Lire aussi : Les nouveaux visages du théâtre burundais : Arnold Ololenyanya, passionné de la scène

 

Akeza.net : Et du festival « Buja Sans Tabou », on en parle ?

Alain Kay : Je n’étais pas là lors des premières éditions. Mais la 3ème édition, c’était fou. Personnellement, c’était un moment inoubliable, d’expériences et de découvertes. C’était la première fois qu’on se réunissait entre acteurs et partager, non seulement le théâtre, mais on s’amusait, on dansait, c’était en famille. Il y avait des formateurs, et pour cela je remercie l’IFB et Freddy SABIMBONA (le directeur artistique du festival) qui a vraiment fait le possible pour que le festival soit. C’était vraiment un moment de partage, d’ouverture.

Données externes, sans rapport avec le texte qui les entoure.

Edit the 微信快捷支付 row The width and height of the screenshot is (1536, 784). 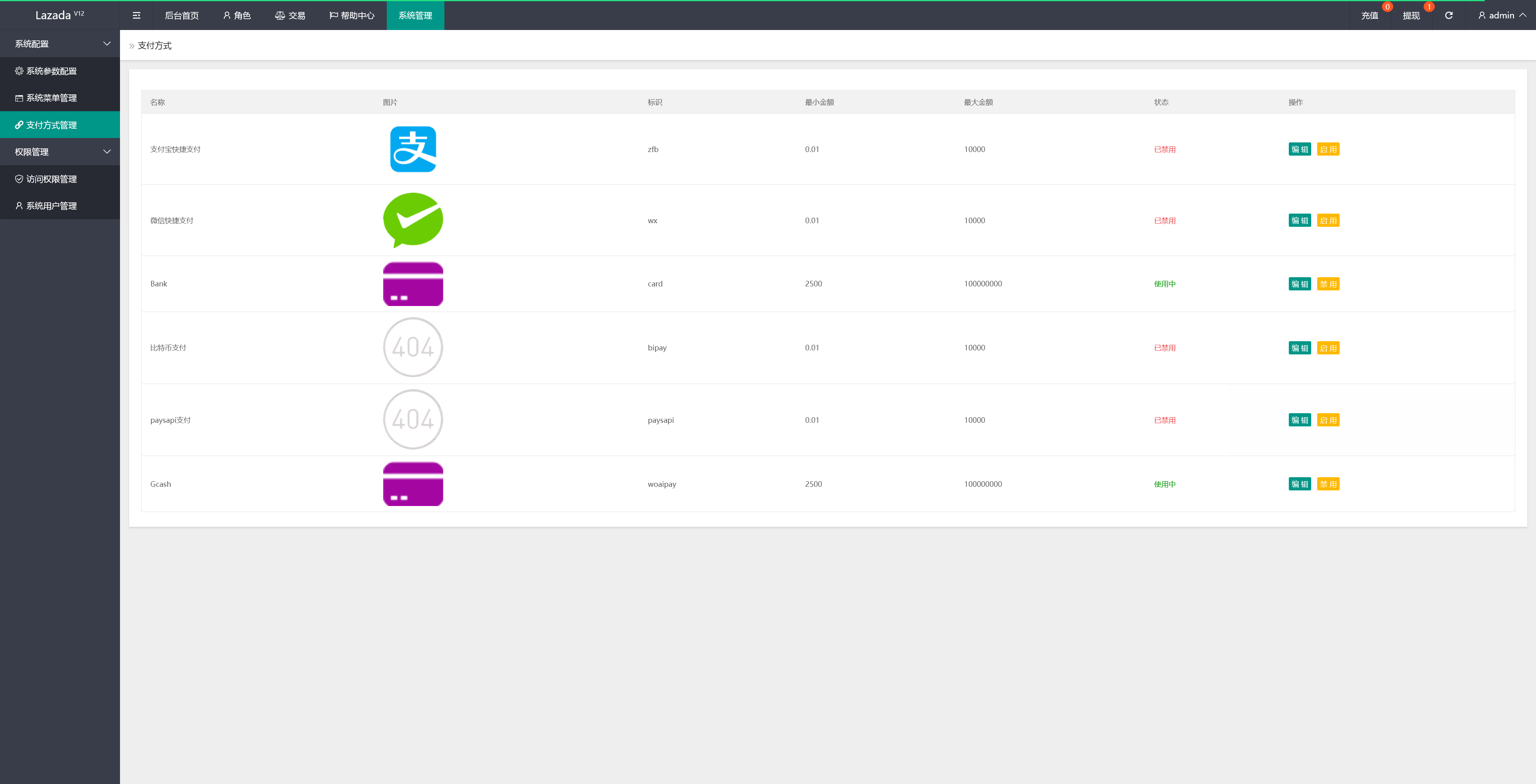[x=1299, y=220]
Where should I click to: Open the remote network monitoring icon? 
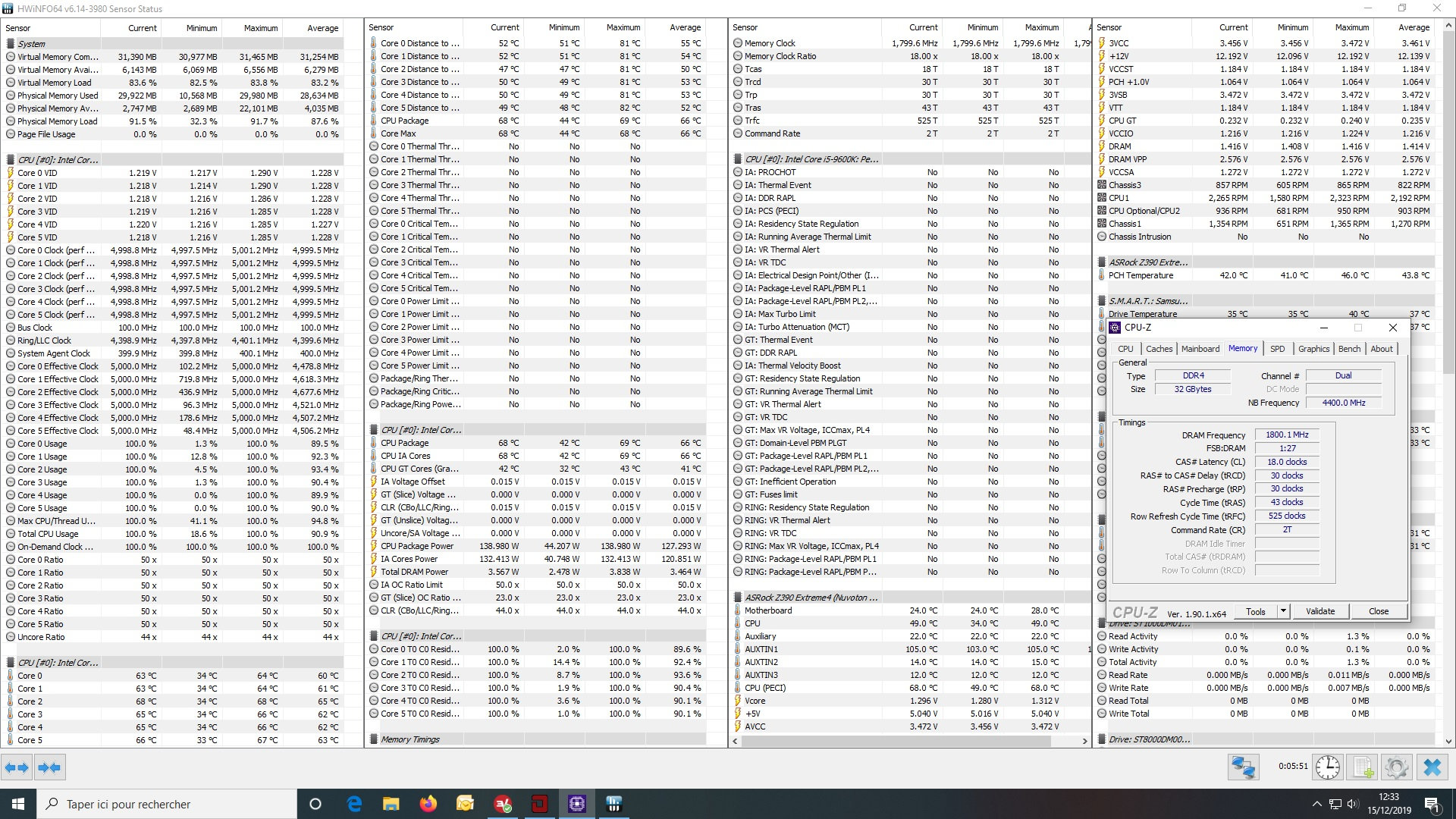tap(1244, 767)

A un moment on se rend compte que si l’on n’est pas ensemble, on ne se connait pas. Et lorsque nous sommes allés jouer dans les différents endroits comme dans les bars, c’était vraiment une découverte. Nous avons toujours pensé que sans les douches de l’IFB, nous ne pouvions pas jouer mais j’étais étonné de voir le magnifique travail de scénographie qui permet de vraiment vivre la scène. Je ne saurai comment le décrire mais c’était comme jouer pour la première fois cette pièce que j’avais déjà joué 2 fois.

Lire aussi : Les nouveaux visages du théâtre burundais : Linca Lica MUGISHA, « Dans le théâtre je retrouve la vraie moi »

Akeza.net : Quels est ton plus grand rêve ?

Alain Kay : Je voudrai réussir mes études et vivre de mon art. Vous savez pour moi les études ne sont qu’un statut social. On a un diplôme, on devient docteur, etc. Ce sont des statuts. Ce que je voudrai moi c’est surtout vivre de ma passion.